La pratique met malheureusement en évidence la faiblesse des ratifications ayant été effectuées par le Parlement. Cinquante-quatre ordonnances adoptées sous la XIème législature seraient toujours en attente de ratification par le Parlement41(*).

Les retards de ratification des ordonnances relatives aux parties législatives de certains codes sont mis en évidence dans le douzième rapport annuel de la Commission supérieure de codification : « Les neufs ordonnances adoptées en 2000 auraient dû être ratifiées avant la fin de l'année 2001. Le respect des engagements pris à l'égard du Parlement, la nécessité de stabiliser les situations juridiques ainsi créées et d'assurer une pleine sécurité juridique imposait une rapide ratification. Or, l'encombrement du calendrier parlementaire, la multiplicité des textes que le Parlement a dû examiner et voter en priorité n'ont pas permis l'examen d'un texte portant ratification globale de l'ensemble de ces ordonnances. »

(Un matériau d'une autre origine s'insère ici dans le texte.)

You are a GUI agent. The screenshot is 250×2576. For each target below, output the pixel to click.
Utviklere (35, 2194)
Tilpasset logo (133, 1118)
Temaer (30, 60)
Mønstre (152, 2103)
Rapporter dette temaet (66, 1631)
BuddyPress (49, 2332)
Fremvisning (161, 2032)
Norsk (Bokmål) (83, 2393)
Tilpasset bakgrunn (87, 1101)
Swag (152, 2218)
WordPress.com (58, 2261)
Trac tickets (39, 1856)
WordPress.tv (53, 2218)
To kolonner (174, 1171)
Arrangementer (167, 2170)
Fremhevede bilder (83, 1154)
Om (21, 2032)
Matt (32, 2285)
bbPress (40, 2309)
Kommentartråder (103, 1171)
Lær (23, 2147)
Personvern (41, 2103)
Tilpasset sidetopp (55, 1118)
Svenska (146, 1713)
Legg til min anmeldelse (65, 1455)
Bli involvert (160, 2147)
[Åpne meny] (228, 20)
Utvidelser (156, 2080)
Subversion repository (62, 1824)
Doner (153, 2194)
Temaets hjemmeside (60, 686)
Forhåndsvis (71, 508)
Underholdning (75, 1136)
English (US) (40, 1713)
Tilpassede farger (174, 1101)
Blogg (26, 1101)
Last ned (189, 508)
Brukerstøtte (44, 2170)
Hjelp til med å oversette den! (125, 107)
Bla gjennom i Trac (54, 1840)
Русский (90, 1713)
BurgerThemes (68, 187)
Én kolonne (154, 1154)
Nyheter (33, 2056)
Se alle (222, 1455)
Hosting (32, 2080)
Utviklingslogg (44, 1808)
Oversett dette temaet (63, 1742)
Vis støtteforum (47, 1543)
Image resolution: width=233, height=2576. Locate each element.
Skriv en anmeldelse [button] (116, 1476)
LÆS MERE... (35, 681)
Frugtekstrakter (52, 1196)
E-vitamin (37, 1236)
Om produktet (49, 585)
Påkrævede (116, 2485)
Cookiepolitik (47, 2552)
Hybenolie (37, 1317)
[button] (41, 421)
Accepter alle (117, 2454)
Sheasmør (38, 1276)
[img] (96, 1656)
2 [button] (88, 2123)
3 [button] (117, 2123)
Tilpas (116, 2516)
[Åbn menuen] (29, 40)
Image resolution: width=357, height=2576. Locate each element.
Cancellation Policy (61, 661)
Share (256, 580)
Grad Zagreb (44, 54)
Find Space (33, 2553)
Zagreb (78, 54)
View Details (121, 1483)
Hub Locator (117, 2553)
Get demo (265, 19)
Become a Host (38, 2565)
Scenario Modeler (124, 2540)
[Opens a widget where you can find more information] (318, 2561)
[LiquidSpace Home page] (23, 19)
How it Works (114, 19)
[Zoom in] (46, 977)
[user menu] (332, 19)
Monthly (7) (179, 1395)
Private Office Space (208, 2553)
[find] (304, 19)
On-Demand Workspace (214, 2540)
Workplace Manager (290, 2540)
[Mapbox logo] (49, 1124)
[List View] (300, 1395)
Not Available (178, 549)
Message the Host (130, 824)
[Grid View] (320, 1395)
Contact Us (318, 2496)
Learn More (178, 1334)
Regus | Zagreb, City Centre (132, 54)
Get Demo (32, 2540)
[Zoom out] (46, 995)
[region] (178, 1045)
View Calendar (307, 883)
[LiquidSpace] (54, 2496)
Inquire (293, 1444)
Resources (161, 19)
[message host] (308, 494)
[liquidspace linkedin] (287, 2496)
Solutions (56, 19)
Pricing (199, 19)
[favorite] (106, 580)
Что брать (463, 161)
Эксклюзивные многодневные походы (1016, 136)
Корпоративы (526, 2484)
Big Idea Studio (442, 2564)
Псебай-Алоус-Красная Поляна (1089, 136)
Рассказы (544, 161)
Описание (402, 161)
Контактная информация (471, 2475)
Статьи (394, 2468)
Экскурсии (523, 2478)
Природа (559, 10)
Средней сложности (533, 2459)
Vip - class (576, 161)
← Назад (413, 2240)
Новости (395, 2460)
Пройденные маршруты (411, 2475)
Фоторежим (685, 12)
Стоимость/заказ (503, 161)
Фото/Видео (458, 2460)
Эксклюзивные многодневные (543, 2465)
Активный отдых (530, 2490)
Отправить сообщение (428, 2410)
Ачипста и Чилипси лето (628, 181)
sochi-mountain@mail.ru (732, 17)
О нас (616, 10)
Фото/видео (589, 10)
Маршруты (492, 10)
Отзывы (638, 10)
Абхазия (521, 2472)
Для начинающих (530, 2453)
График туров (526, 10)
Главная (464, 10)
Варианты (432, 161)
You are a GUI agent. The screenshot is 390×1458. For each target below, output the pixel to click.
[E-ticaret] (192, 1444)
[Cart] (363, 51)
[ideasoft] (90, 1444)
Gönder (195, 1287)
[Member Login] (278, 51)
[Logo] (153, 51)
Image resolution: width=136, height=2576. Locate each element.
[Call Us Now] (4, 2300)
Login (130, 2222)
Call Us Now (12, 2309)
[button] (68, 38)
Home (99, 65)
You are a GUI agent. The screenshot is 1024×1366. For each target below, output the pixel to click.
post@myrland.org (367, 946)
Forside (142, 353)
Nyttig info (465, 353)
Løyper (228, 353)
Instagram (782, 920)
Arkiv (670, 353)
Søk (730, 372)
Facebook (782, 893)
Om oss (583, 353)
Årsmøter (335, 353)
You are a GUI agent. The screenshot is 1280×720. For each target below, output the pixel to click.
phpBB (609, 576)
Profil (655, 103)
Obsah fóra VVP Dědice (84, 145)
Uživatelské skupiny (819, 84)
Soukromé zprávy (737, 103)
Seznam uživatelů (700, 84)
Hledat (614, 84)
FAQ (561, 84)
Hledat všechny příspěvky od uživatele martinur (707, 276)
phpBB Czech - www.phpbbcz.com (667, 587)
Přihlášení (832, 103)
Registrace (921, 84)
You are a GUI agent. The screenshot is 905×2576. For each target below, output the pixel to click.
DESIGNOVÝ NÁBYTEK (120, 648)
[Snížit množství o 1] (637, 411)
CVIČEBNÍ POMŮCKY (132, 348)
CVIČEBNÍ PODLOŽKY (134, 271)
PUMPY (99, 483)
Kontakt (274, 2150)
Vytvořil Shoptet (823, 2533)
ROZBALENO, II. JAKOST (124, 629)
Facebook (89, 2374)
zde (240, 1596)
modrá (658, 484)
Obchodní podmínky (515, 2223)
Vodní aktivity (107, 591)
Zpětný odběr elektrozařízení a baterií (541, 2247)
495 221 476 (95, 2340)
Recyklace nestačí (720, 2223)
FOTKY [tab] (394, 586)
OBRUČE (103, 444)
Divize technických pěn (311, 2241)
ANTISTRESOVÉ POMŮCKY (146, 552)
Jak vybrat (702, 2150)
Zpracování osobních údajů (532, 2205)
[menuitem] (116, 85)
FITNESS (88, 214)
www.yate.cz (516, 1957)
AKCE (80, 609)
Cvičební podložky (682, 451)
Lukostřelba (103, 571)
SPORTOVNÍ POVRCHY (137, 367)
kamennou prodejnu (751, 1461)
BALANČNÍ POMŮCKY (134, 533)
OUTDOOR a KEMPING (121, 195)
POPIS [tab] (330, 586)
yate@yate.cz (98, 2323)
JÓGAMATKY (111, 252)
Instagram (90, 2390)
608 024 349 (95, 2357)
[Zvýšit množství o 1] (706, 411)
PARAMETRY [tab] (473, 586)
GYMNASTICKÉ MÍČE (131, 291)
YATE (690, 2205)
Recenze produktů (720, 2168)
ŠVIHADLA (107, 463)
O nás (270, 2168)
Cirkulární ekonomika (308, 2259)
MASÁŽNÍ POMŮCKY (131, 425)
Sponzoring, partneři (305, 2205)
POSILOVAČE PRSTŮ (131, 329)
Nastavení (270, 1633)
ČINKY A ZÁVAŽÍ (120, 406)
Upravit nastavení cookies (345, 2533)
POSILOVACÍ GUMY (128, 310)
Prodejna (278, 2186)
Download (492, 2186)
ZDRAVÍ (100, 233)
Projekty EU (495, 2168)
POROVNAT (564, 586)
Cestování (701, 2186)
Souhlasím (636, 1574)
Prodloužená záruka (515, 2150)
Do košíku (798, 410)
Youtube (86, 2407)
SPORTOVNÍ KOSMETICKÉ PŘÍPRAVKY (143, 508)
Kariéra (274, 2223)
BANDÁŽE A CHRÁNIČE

Parmi les dix-neuf ordonnances prises en vertu de la loi du 3 janvier 2001 précitée, portant habilitation du gouvernement à transposer, par ordonnances, des directives communautaires et à mettre en oeuvre certaines dispositions du droit communautaire, seules deux d'entre elles ont d'ores et déjà été ratifiées, une troisième devant l'être par le présent projet de loi42(*).

En l'occurrence, la ratification des ordonnances prises en vertu de l'habilitation conférée par le présent projet de loi sera essentielle. En effet, alors que de nombreuses dispositions législatives vont se trouver modifiées, et que le Gouvernement sera autorisé à codifier à droit non constant, le risque est grand de voir les règles édictées demeurer de nature réglementaire, créant ainsi une grande insécurité juridique. En effet un certain nombre d'ordonnances prises par les gouvernements précédents n'ont jamais été ratifiées, explicitement ou implicitement par le Parlement.

Il s'agit enfin de mesurer les conséquences d'une habilitation d'une si grande ampleur. Pendant la durée de l'habilitation, le Parlement peut se retrouver privé de l'exercice de son pouvoir législatif pour les domaines dans lesquels il a habilité le Gouvernement à prendre des ordonnances. Le premier alinéa de l'article 41 de la Constitution dispose en effet que « s'il apparaît au cours de la procédure législative qu'une proposition ou un amendement n'est pas du domaine de la loi ou est contraire à une délégation accordée en vertu de l'article 38, le Gouvernement peut opposer l'irrecevabilité. » Par conséquent, il convient pour le Parlement d'être parfaitement éclairé sur l'étendue de la délégation autorisée avant d'y consentir le cas échéant.

Tel est bien l'objet de l'examen auquel se sont livrées votre commission des Lois et les trois commissions saisies pour avis.